> [TASK INSTRUCTIONS]: Reproduce each of the entries below line for line, without any changes, and omit the pictures from your output.

> [DATA ROWS]:
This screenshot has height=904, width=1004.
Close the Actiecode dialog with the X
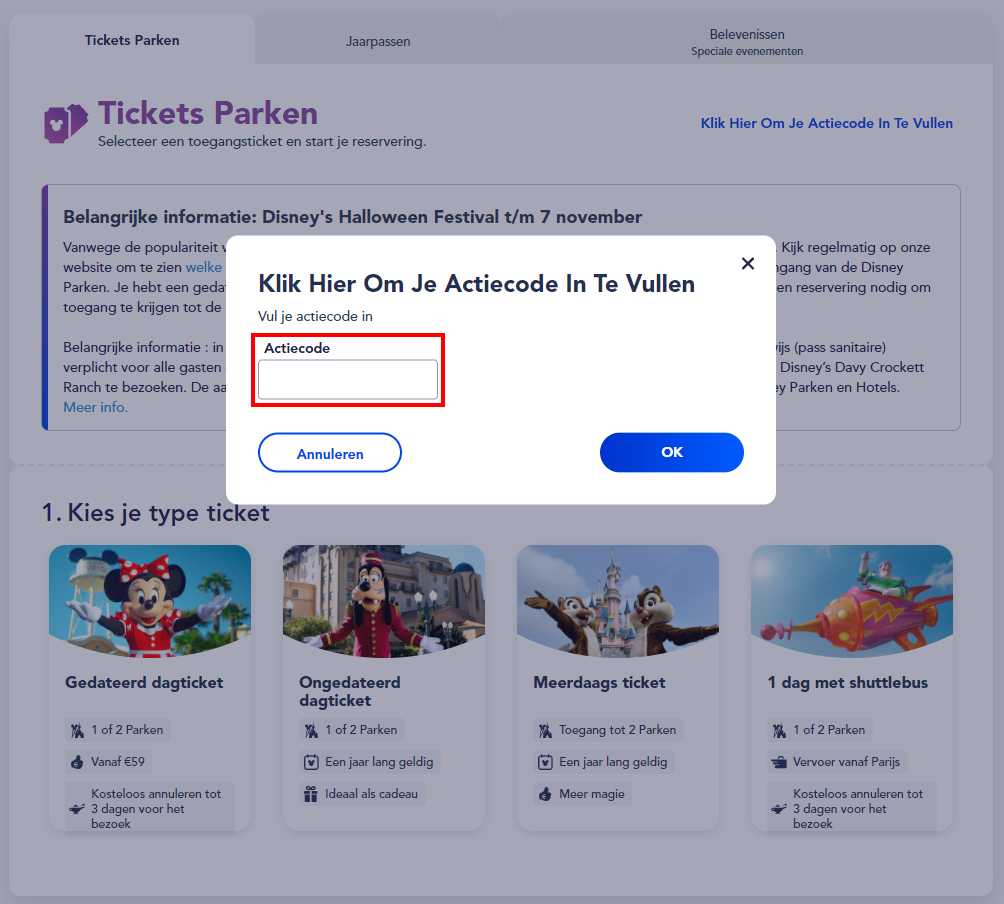click(x=747, y=263)
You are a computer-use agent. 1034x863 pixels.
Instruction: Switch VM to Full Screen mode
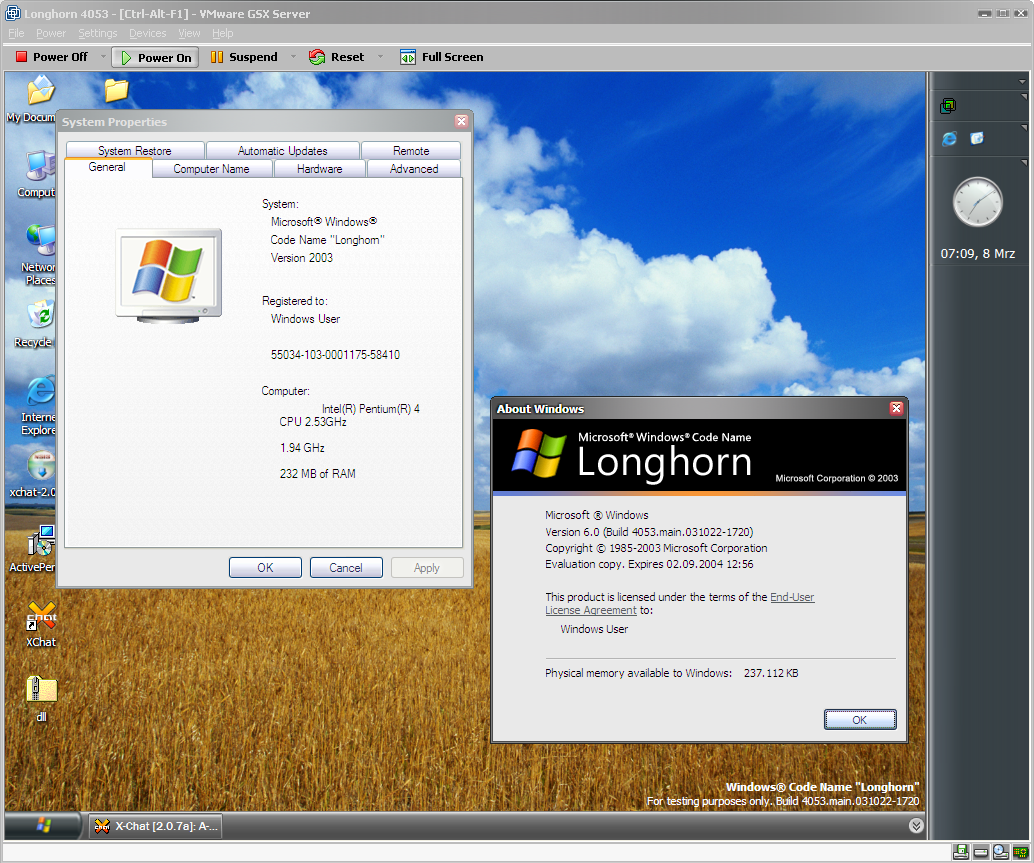coord(441,57)
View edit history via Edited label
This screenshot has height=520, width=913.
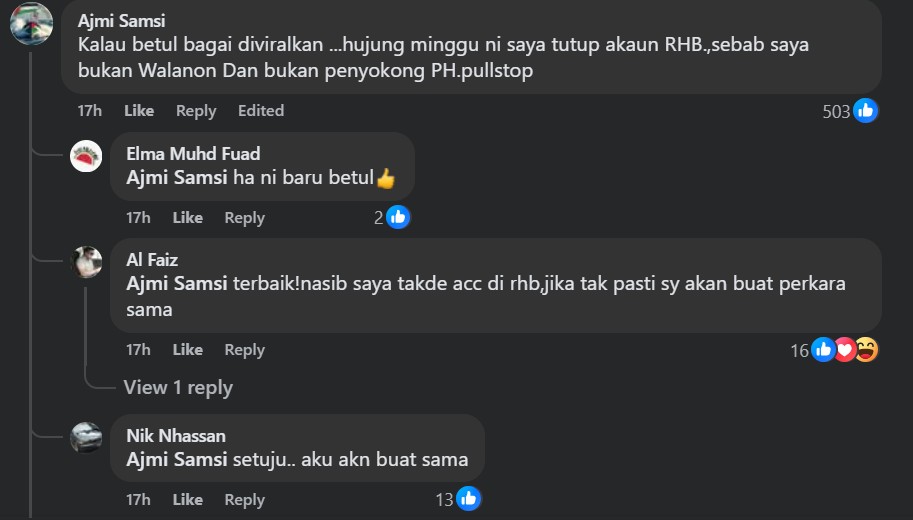pyautogui.click(x=261, y=111)
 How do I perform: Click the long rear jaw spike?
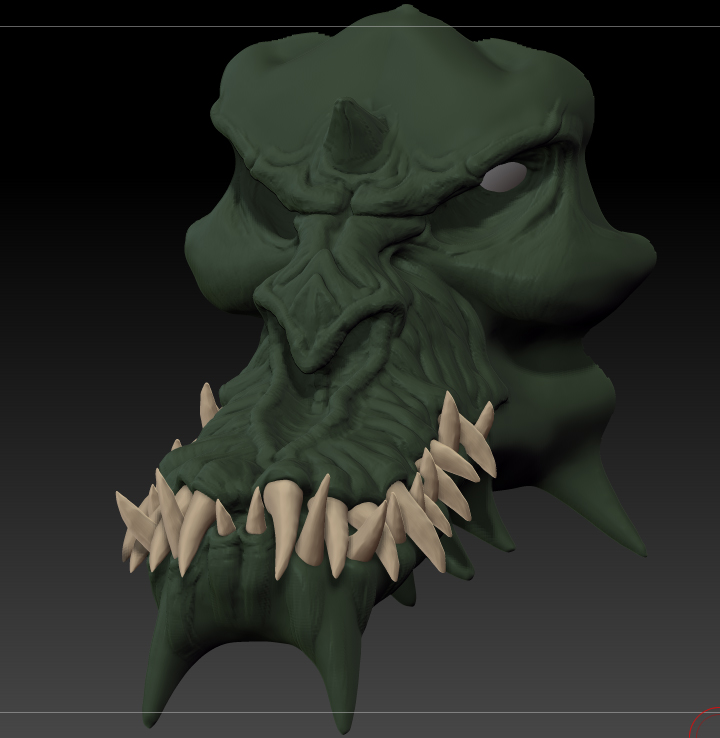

> [PROBLEM SOLUTION]:
This screenshot has height=904, width=1004.
Close the Actiecode dialog with the X
click(x=747, y=263)
You are a computer-use agent. 1034x863 pixels.
Instruction: Switch VM to Full Screen mode
coord(441,57)
View edit history via Edited label
This screenshot has height=520, width=913.
pyautogui.click(x=261, y=111)
 How do I perform: Click the long rear jaw spike?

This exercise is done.